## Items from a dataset
▼▼▼

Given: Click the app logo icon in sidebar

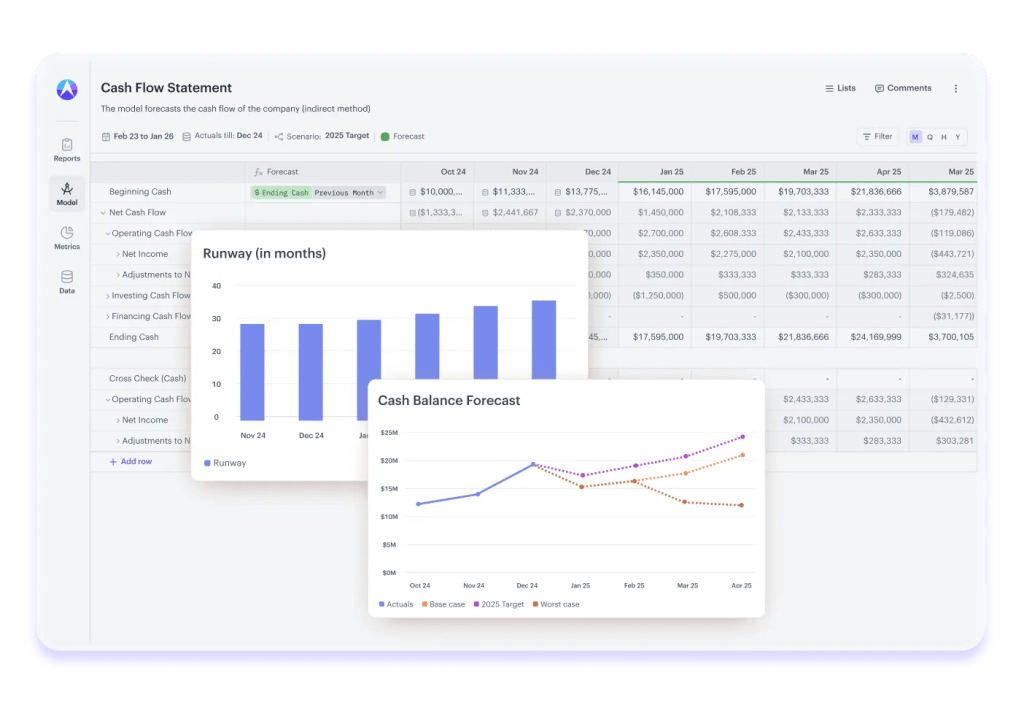Looking at the screenshot, I should coord(67,89).
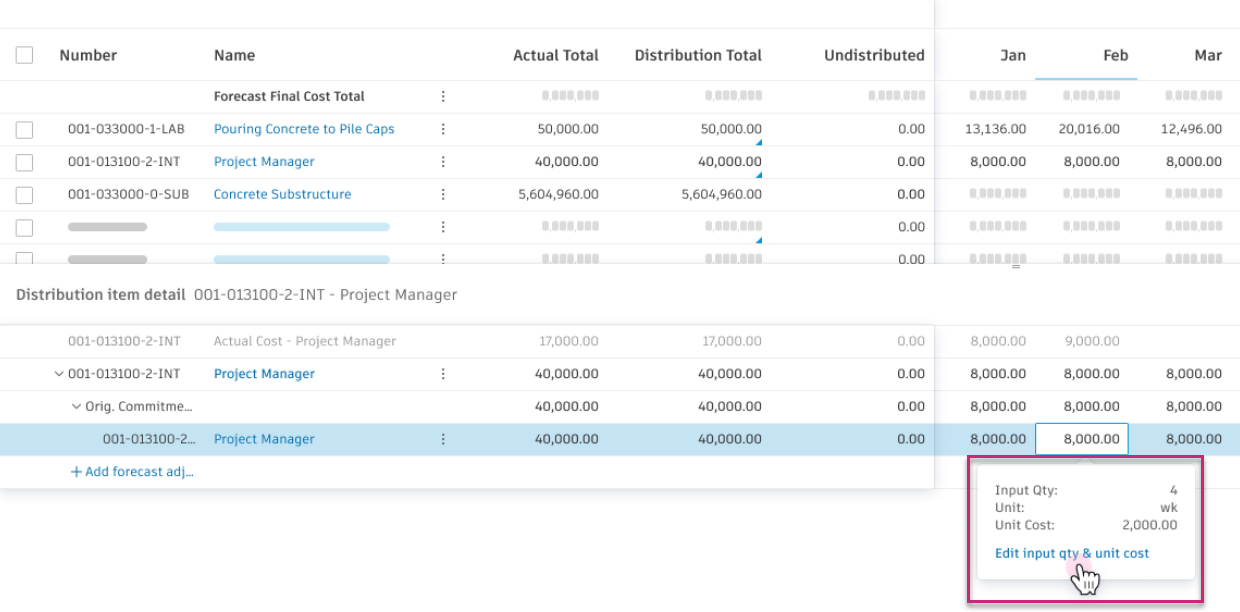Check the 001-033000-0-SUB row checkbox
This screenshot has width=1240, height=612.
(x=24, y=195)
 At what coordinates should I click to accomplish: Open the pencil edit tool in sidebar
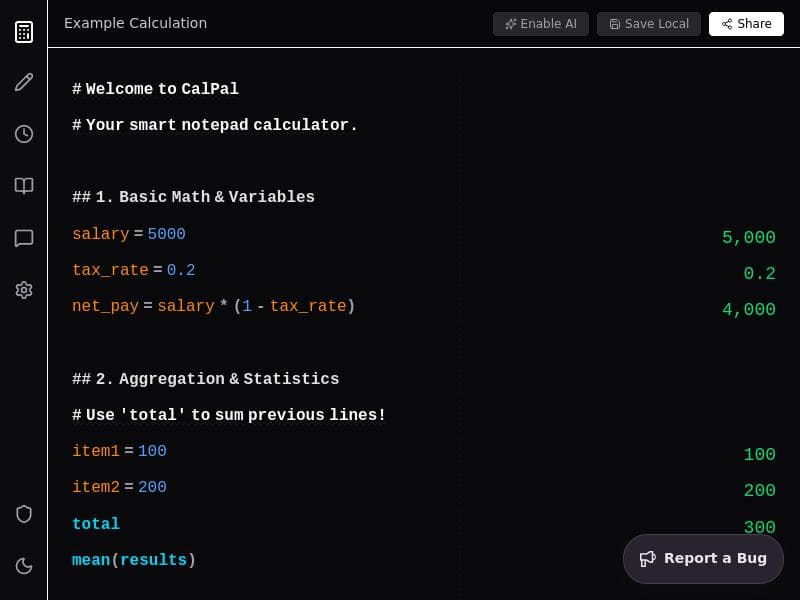pyautogui.click(x=24, y=82)
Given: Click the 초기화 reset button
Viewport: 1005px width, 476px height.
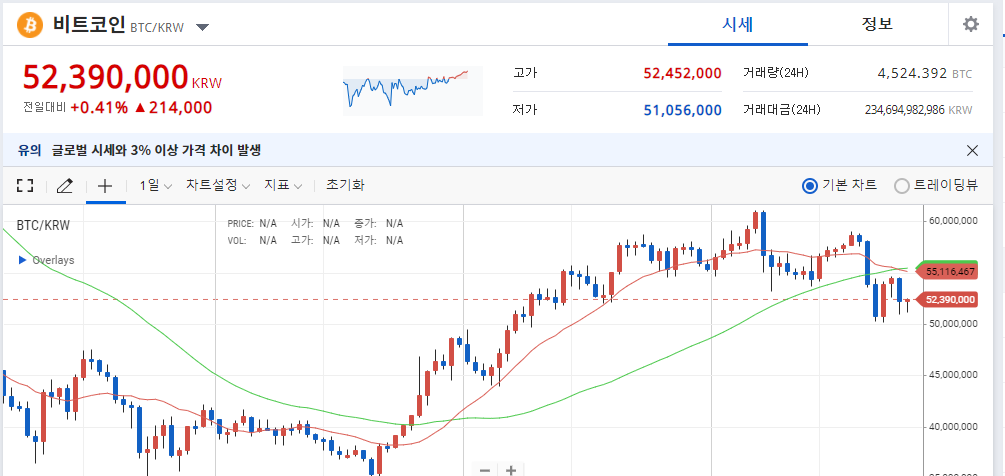Looking at the screenshot, I should click(345, 185).
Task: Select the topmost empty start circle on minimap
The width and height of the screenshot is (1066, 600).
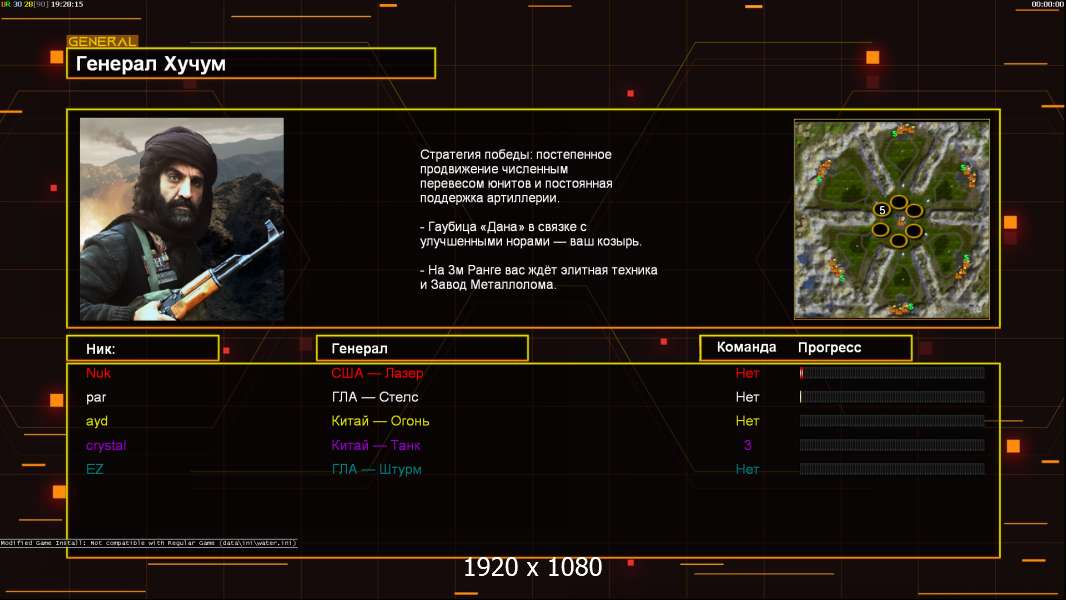Action: pyautogui.click(x=899, y=202)
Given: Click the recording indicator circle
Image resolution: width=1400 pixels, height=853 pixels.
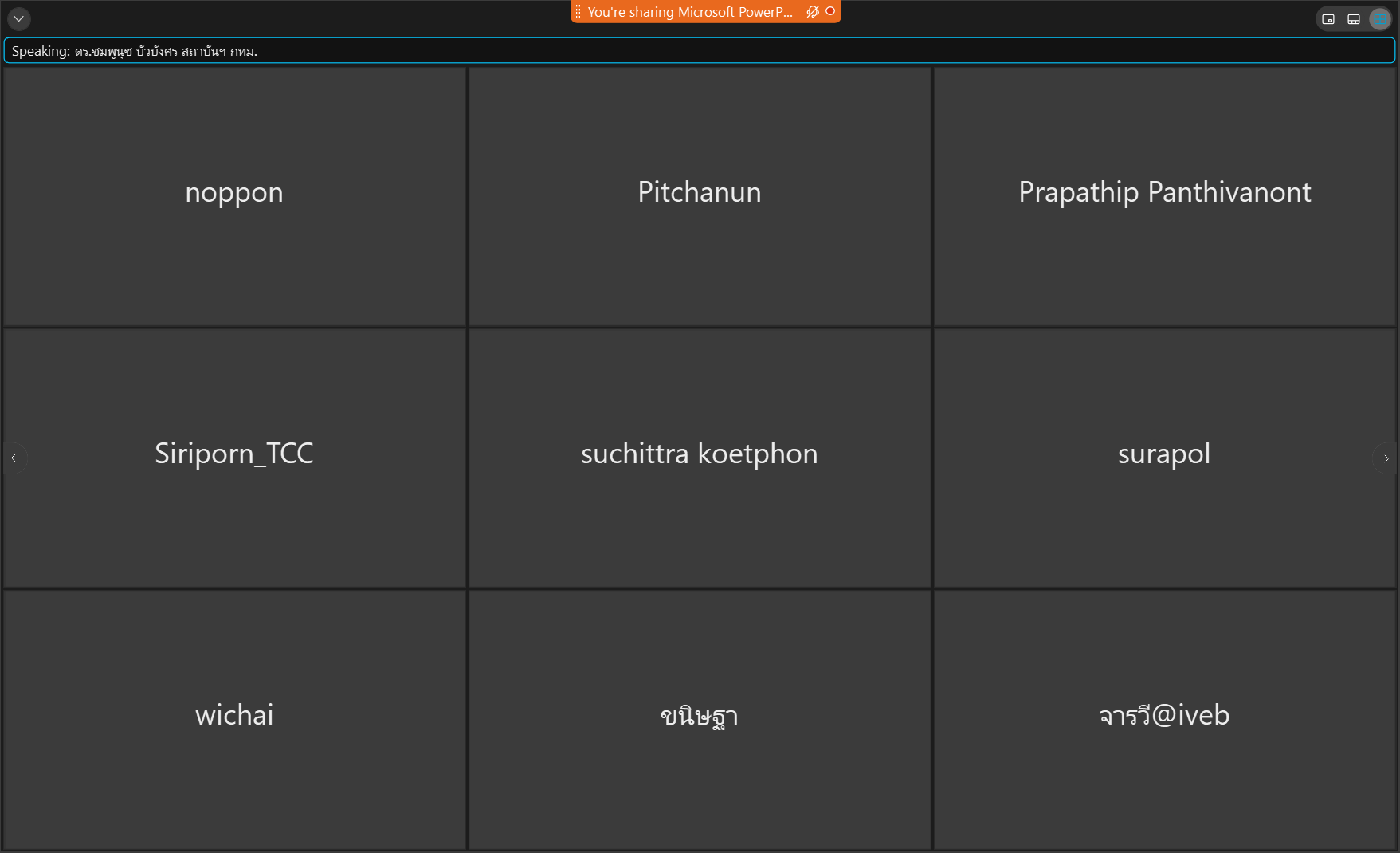Looking at the screenshot, I should 830,11.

▲▲▲

## About this task
When you come to the line containing "Task: Select the" in the records above, repeat that line and all lines after it exactly, but not the pictures.

## Result for this task
Task: Select the topmost empty start circle on minimap
The width and height of the screenshot is (1066, 600).
Action: pyautogui.click(x=899, y=202)
Given: Click the recording indicator circle
Image resolution: width=1400 pixels, height=853 pixels.
Looking at the screenshot, I should 830,11.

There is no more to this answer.